>> Start Given passage

The BBV thought that if they didn't use the word TARDIS or indeed mentioned their method of time-travel at all, that if Sylvester's character was now called "the Professor" (Even though Ace was still "Ace" in every which way) that their two "Time-Travellers" could just carry on as if the cancellation had never happened.

By the 6th instalment, the BEEBs lawyers sent off a few very angry letters and changes were made lickity split before anyone lost their house or their pants.
 
I only listened to the last one of these, Punchline, which doesn't name McCoy's character anywhere except the CD packaging as I recall, and mentions his blue box. (Aldred isn't in it.)

It sounds very low budget, but is still pretty good. Of course, Rob Shearman wrote it, so it would be.
 
I'd heard about this, but I didn't realise the BBC got peeved about it. What changes were made after legal action was threatened?
 
This really reminds me of when Colin Baker and Nicola Bryant starred in The Stranger Direct-to-video & audio series.
 
Yeah, there were a lot of independent programs which sort of reunited WHO's actors in the "Wilderness Years". Some were able to license some of WHO's monsters such as the Sontarans. Here's a few more I remember:


-Downtime of course, featuring Elisabeth Sladen as Sarah Jane teaming up with the Brigadiar and Victora Waterfield against the Yeti. I think the voice of K-9 was one of the bad guys.

>> End Given passage
>> Start Information shown

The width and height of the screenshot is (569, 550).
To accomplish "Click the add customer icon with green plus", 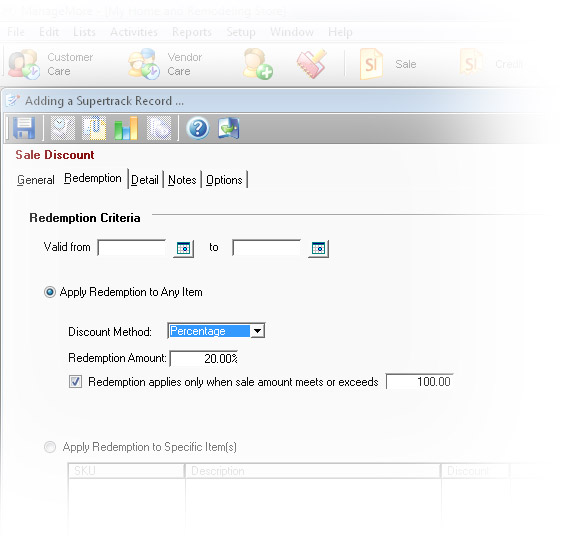I will point(258,64).
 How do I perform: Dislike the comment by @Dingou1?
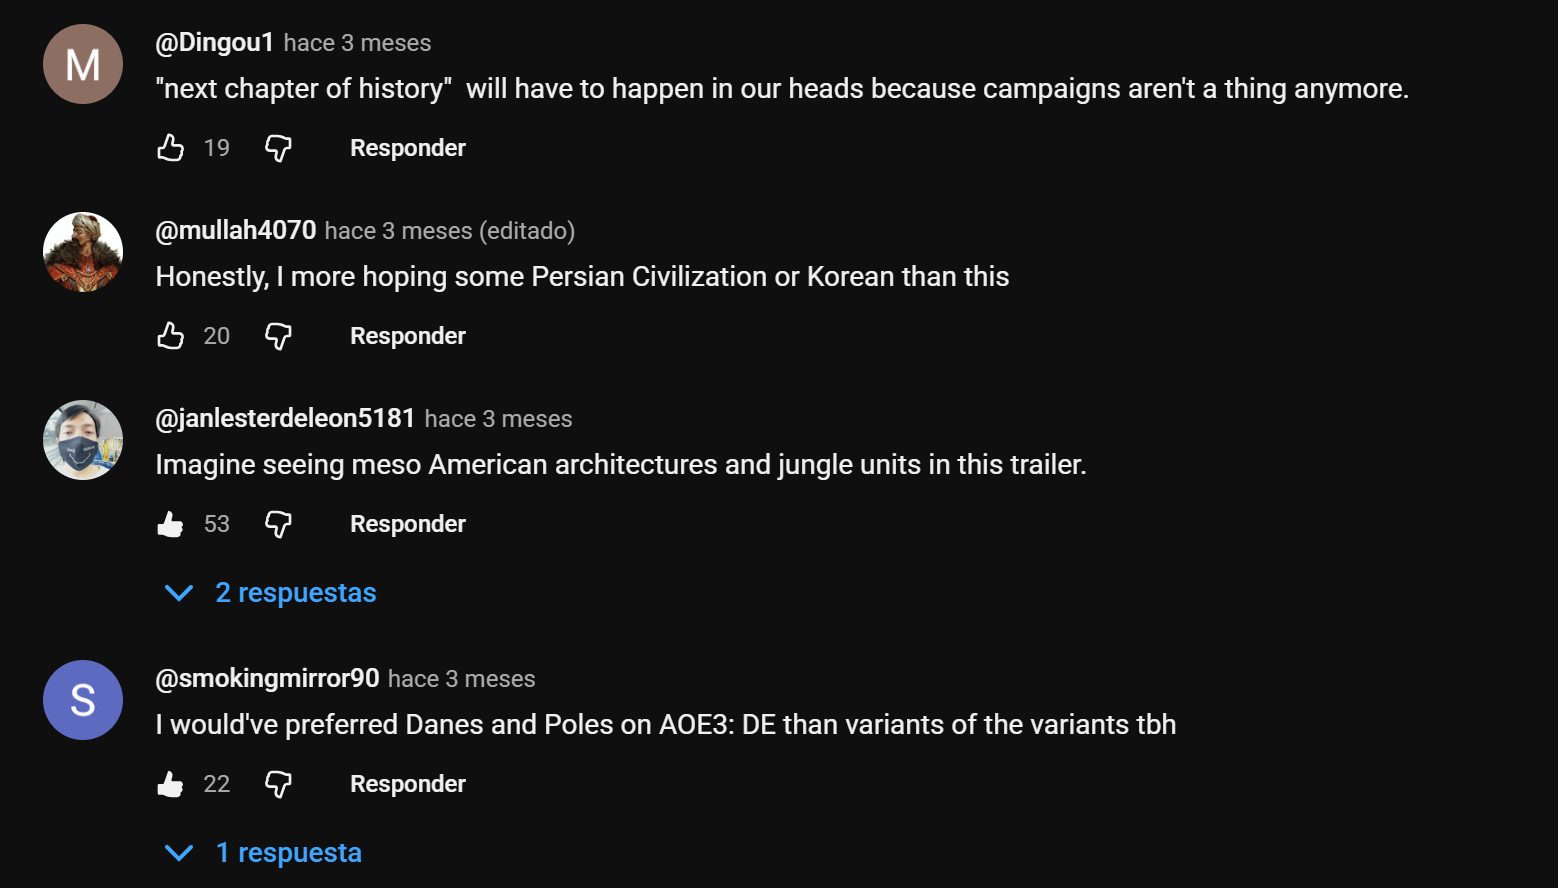coord(278,148)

>> End Information shown

Tasks to complete |
[a] From the fan discussion of BBV productions, copy the part that begins at the words "I only listened" and ends after "isn't in it.)".
[b] Pick up the fan discussion of BBV productions after its final sentence and keep it going.
The lines above have no connection to the fan discussion of BBV productions.

Results in order |
[a]
I only listened to the last one of these, Punchline, which doesn't name McCoy's character anywhere except the CD packaging as I recall, and mentions his blue box. (Aldred isn't in it.)

[b]
-Shakedown, which had no major WHO characters but did have Carole Ann Ford and Sophie Aldred, the first and last companions in different roles. Also had the Sontarans and Rutans.

-The Auton trilogy which used the popular plastic monsters.

-The Airzone solution, a pseudo-Doctor teamup with Pertwee, Davison, C.Baker and McCoy. Except they played reporters or something.
 
Re: Downtime - John 'K-9' Leeson's character (a DJ called Anthony) is actually one fo the goodies, as is Geoffrey 'The Traken Master' Beevers's role (a tramp who was a UNIT solder back in the Brig's day). If anyone's over on the dark side, it's Victoria (conned by the baddies) and Professor Travers (already dead, but re-animated but the Intelligence). If you know where to look, you can spot me for about a second, before I get CGIed into a monster...

As for the BBV CDs, the BBC 'tolerated' those probductions (aside from the Ace and the Professor names having to change) until Big Finish came along, offering real money for an official licence to produce audio Who. At that point, things inevitably got tougher.
 
As for the BBV CDs, the BBC 'tolerated' those probductions (aside from the Ace and the Professor names having to change) until Big Finish came along, offering real money for an official licence to produce audio Who. At that point, things inevitably got tougher.

And Better. Big Finish still makes the best Doctor Who. Honestly if you are an old time fan you should get a monthly subscription.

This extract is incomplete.